2. Stock of Merged Corporations. At the Effective Date of the Merger, subject to Section 3 below, by virtue of the Merger and without any action on the part of any shareholder, each share of common stock of REM-Beltrami issued and outstanding immediately prior to the Effective Date of the Merger shall be converted and exchanged for 14.9849 shares of the common stock of the Surviving Corporation, par value $.01 per share.
At the Effective Date of the Merger, subject to Section 3 below, by virtue of the Merger and without any action on the part of any shareholder, each share of common stock of REM-Bemidji issued and outstanding immediately prior to the Effective Date of the Merger shall be converted and exchanged for 12.8600 shares of the common stock of the Surviving Corporation, par value $.01 per share.
At the Effective Date of the Merger, subject to Section 3 below, by virtue of the Merger and without any action on the part of any shareholder, each share of common stock of REM-Roseau issued and outstanding immediately prior to the Effective Date of the Merger shall be converted and exchanged for 18.9237 shares of the common stock of the Surviving Corporation, par value $.01 per share.
At the Effective Date of the Merger, subject to Section 3 below, by virtue of the Merger and without any action on the part of any shareholder each share of common stock of REM-North Star issued and outstanding immediately prior to the Effective Date of the Merger shall be converted and exchanged for 35.6594 shares of the common stock of the Surviving Corporation, par value $.01 per share.

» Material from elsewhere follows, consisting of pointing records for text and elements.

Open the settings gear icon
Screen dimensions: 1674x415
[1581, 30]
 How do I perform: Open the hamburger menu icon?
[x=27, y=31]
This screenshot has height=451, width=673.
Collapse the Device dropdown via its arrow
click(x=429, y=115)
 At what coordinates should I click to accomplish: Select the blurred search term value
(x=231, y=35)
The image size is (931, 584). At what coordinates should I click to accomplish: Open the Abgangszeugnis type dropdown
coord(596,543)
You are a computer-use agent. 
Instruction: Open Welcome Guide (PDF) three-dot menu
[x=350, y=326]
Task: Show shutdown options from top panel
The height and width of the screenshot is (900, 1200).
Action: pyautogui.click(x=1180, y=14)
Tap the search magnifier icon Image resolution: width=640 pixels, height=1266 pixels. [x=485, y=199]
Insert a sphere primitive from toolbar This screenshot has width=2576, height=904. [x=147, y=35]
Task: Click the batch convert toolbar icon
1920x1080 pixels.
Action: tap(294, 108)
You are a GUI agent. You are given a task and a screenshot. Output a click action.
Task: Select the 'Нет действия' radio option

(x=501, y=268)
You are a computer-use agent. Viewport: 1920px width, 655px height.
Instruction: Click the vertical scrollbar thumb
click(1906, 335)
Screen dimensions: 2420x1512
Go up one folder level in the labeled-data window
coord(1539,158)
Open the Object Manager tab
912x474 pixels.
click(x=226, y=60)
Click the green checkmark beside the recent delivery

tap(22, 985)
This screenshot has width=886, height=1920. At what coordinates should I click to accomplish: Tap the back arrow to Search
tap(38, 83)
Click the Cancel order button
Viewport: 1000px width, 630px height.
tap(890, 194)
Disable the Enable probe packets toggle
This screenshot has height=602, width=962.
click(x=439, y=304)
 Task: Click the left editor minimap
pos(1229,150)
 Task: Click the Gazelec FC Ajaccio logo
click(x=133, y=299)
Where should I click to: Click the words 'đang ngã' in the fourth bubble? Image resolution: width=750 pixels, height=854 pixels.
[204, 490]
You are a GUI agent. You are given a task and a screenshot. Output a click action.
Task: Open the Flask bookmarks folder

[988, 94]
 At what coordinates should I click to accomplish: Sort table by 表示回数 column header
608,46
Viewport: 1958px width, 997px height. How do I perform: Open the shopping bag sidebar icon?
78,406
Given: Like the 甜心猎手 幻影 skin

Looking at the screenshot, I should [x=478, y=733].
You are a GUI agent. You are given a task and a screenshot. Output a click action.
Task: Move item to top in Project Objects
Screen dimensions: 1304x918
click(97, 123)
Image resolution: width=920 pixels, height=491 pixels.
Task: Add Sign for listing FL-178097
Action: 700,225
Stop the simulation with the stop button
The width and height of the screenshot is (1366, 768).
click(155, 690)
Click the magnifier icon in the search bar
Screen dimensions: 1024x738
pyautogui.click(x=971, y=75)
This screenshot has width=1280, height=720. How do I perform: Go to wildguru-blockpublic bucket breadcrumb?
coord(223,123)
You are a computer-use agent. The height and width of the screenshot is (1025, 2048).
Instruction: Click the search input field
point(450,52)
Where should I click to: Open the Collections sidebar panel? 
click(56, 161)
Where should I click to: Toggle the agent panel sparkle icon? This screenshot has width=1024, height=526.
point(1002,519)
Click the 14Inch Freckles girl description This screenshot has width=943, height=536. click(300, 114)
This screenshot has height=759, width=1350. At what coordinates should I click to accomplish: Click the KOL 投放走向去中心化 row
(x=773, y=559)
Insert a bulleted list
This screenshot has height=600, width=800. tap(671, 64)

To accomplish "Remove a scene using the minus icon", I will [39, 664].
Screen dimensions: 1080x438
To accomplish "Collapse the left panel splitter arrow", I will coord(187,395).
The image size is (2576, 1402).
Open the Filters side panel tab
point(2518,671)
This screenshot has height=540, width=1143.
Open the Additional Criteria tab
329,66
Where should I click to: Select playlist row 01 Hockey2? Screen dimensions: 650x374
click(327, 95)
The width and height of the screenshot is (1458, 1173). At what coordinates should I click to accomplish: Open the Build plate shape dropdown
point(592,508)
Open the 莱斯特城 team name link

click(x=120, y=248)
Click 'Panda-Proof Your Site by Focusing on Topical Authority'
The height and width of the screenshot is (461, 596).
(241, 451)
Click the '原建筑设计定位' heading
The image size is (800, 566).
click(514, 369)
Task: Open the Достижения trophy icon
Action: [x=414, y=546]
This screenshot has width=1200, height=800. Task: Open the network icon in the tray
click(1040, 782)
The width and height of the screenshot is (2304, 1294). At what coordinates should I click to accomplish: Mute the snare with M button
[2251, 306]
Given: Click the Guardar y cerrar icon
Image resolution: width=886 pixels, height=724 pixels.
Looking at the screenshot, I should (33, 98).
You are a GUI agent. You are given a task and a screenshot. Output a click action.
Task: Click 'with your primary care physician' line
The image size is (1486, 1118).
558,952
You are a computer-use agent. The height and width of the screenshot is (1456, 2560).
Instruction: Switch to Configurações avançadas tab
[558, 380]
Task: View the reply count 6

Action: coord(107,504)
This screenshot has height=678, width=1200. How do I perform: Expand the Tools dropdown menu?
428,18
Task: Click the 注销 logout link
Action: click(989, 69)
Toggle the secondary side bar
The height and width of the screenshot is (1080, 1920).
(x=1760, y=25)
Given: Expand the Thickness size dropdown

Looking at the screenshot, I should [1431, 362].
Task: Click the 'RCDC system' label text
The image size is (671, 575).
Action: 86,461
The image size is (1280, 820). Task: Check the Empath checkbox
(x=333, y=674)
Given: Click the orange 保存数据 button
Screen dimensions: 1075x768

At the Effective Date of the Merger, subject to Section 3 below, by virtue of the Merger and without any action on the part of any shareholder, each share of common stock of REM-Valley Homes issued and outstanding immediately prior to the Effective Date of the Merger shall be converted and exchanged for 6.8270 shares of the common stock of the Surviving Corporation, par value $.01 per share.
3. Fractional Shares. Notwithstanding the provisions of Sections 1 and 2 above, the aggregate number of shares of the common stock of the Surviving Corporation
issuable to a shareholder by reason of Sections 1 and 2 shall be reduced to the nearest whole number of shares, with no fractional shares being issued. The factional shares shall be abated in proportion to the aggregate number of shares otherwise issuable to each shareholder prior to such rounding. In lieu of fractional shares that cannot be abated proportionally as described above, the Surviving Corporation shall pay cash to such shareholder at a rate of $168.67 per share.